--- Given problem 1 ---
Write out the part of the passage on the rectangular numbers lesson from "The reactions and" to "(see Part III).".

----

The reactions and the following proposals in this mathematical interaction – contributed by the boys as well as by the teacher – develop and evolve according to the ongoing intention to commonly clarify and gain an understanding of, and a meaning for, the mathematical knowledge in question. This is what is meant by a parallel development of mathematical knowledge and the teaching and learning processes (see Part III).

The following (limited) epistemological analysis will show how central ideas of Part IV become relevant: the mathematical knowledge that develops in this communication process is open; it has to be constructed and interpreted by the participants, but it is subject to epistemological constraints of coherence and consistency. The knowledge is not a priori given and fixed, but develops within its epistemological frames by subjective constructions and alternating social interactions.

First, Christopher’s contributions, together with the teacher’s pointing gestures, can be understood in the following way. Christopher names the differences between the rectangular numbers that have been written down. The teacher points at the respective number column. Christopher seems to have in view the additive continuation of the number sequence. He continues this characterization: “Then it goes 12”; this increase by 2 is supposed to lead to the new rectangular number in the sixth row.

Christopher now uses his arithmetical progression as a justification for the new numbers. He infers first, the two numbers 32 and 17, numbers which differ by 2 from their antecedent numbers; perhaps he transfers the increase of the differences directly to the new situation and corrects himself immediately. Now he seems to add 12 in both cases, and he names the numbers 42 and 27.

In his argumentation, Christopher referred to the arithmetical continuation pattern of the rectangular numbers without the geometrical situation. In a rather typical manner, the teacher takes the ‘correct part’ out of Christopher’s argument. He says: “You mean …, that’s quite an interesting idea, Christopher. You mean, here there should be forty-two? [points at the empty field below the number 30]” (94). And then: [T writes the number 42 in the table] (95). In this way, there is an implicit agreement in this social interaction that one part of the expected answer is correct, namely ‘42’. After the teacher‘s question, Christopher confirms that he believes that 27 belongs to the empty field. However, he cannot justify his claim.

Nico continues the knowledge construction. His justification: “Because 20 + 20 are 40 and 1 + 1 are 2” results in halving 42 into 20 + 20 and 1 + 1. If this is put in connection with the relation “Always half ”, which has been thoroughly discussed before, Nico intends a justification by using this relation. Again the teacher confirms this correct number as before by writing down 21 (104).

The knowledge constructions of the two boys can be characterized epistemologically in the following way. The mediation between sign/symbol and reference context carried out in this situation can be shown by the following epistemological triangle (Fig. 4.5).

Fig. 4.5

The epistemological triangle: Christopher considers arithmetical distances of number sequences

For Christopher’s knowledge construction, the analysis shows that he developed a continuation principle for the sixth rectangular number from the given arithmetical pattern. His counting by twos – 4, 6, 8, 10, 12 – is meant to suggest that the difference between the rectangular numbers is always an increase by ‘2’ and that, therefore, ‘12’ must now be added to the value of the fifth number. This addition of ‘12’ is transferred to the fifth triangular number, and ‘27’ is determined as the sixth triangular number. Christopher constructs a general arithmetical relation between the rectangular numbers in a verbal way and transfers it directly to the triangular numbers. This connection is inferred only from the arithmetical structure. No justification is given, for instance, using the geometric pattern of the rectangular numbers.

----

--- Given problem 2 ---
Give again the dataset rows from their first line through the line with "click(x=776, y=104)", leaving out the pictures.

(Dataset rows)
----

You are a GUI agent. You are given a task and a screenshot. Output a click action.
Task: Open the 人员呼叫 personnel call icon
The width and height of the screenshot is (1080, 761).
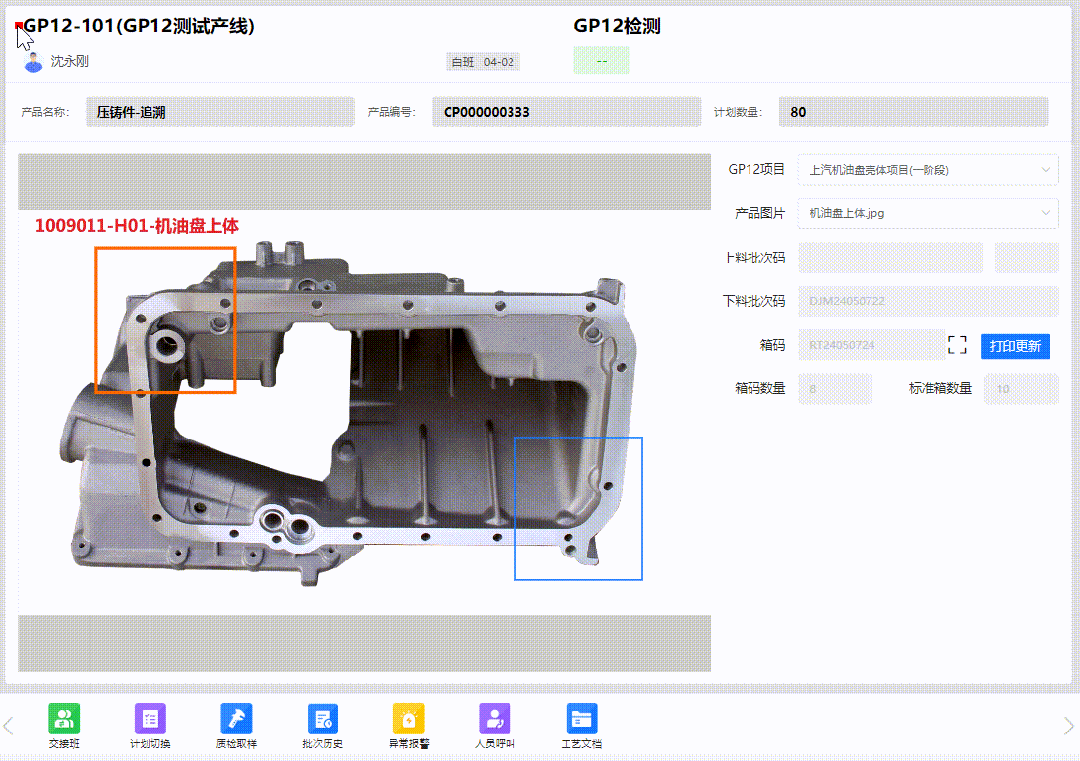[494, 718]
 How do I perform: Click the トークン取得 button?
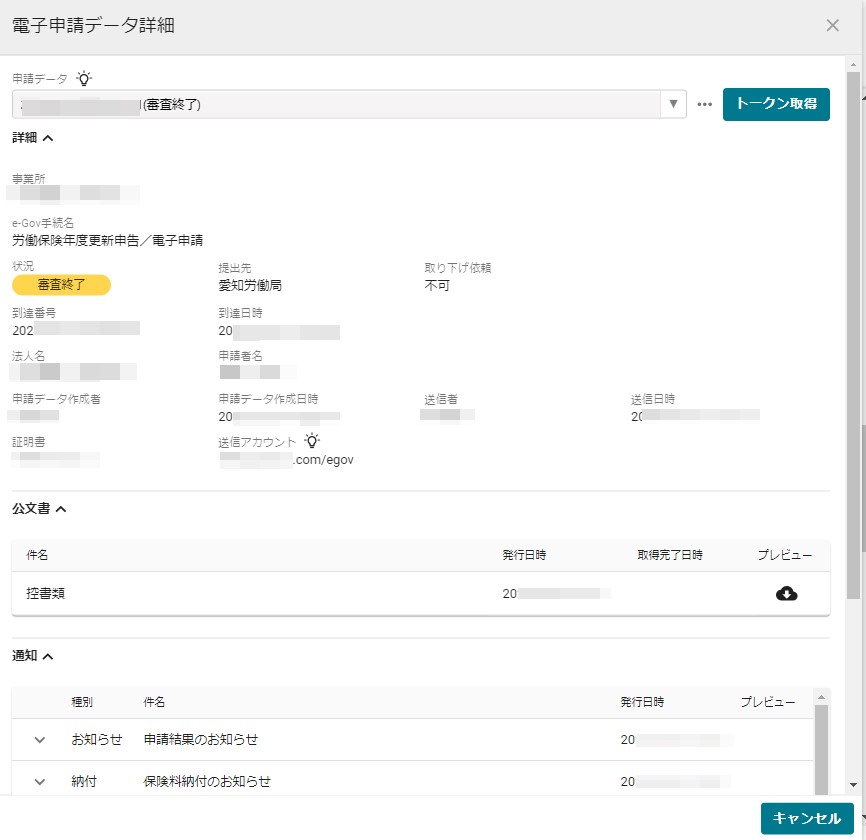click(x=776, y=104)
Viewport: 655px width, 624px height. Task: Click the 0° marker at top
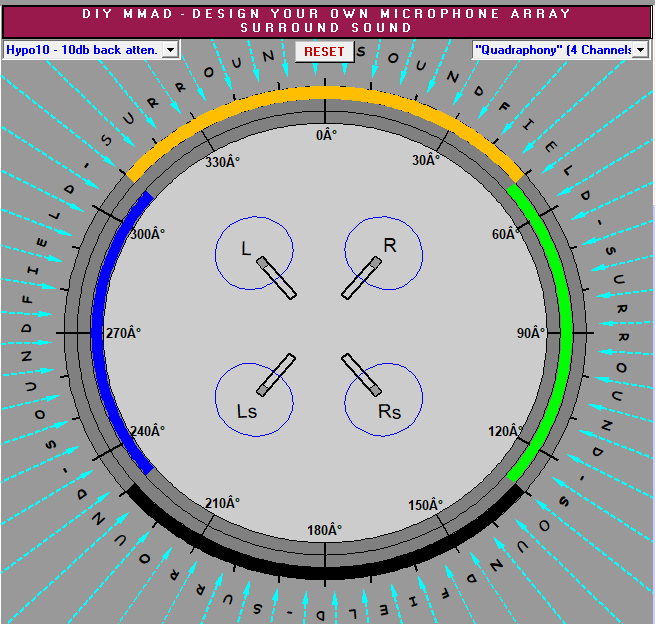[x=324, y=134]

----

--- Exercise result 1 ---
The reactions and the following proposals in this mathematical interaction – contributed by the boys as well as by the teacher – develop and evolve according to the ongoing intention to commonly clarify and gain an understanding of, and a meaning for, the mathematical knowledge in question. This is what is meant by a parallel development of mathematical knowledge and the teaching and learning processes (see Part III).

--- Exercise result 2 ---
You are a GUI agent. You are given a task and a screenshot. Output a click action.
Task: Open the 人员呼叫 personnel call icon
The width and height of the screenshot is (1080, 761).
[494, 718]
 How do I perform: Click the トークン取得 button?
click(x=776, y=104)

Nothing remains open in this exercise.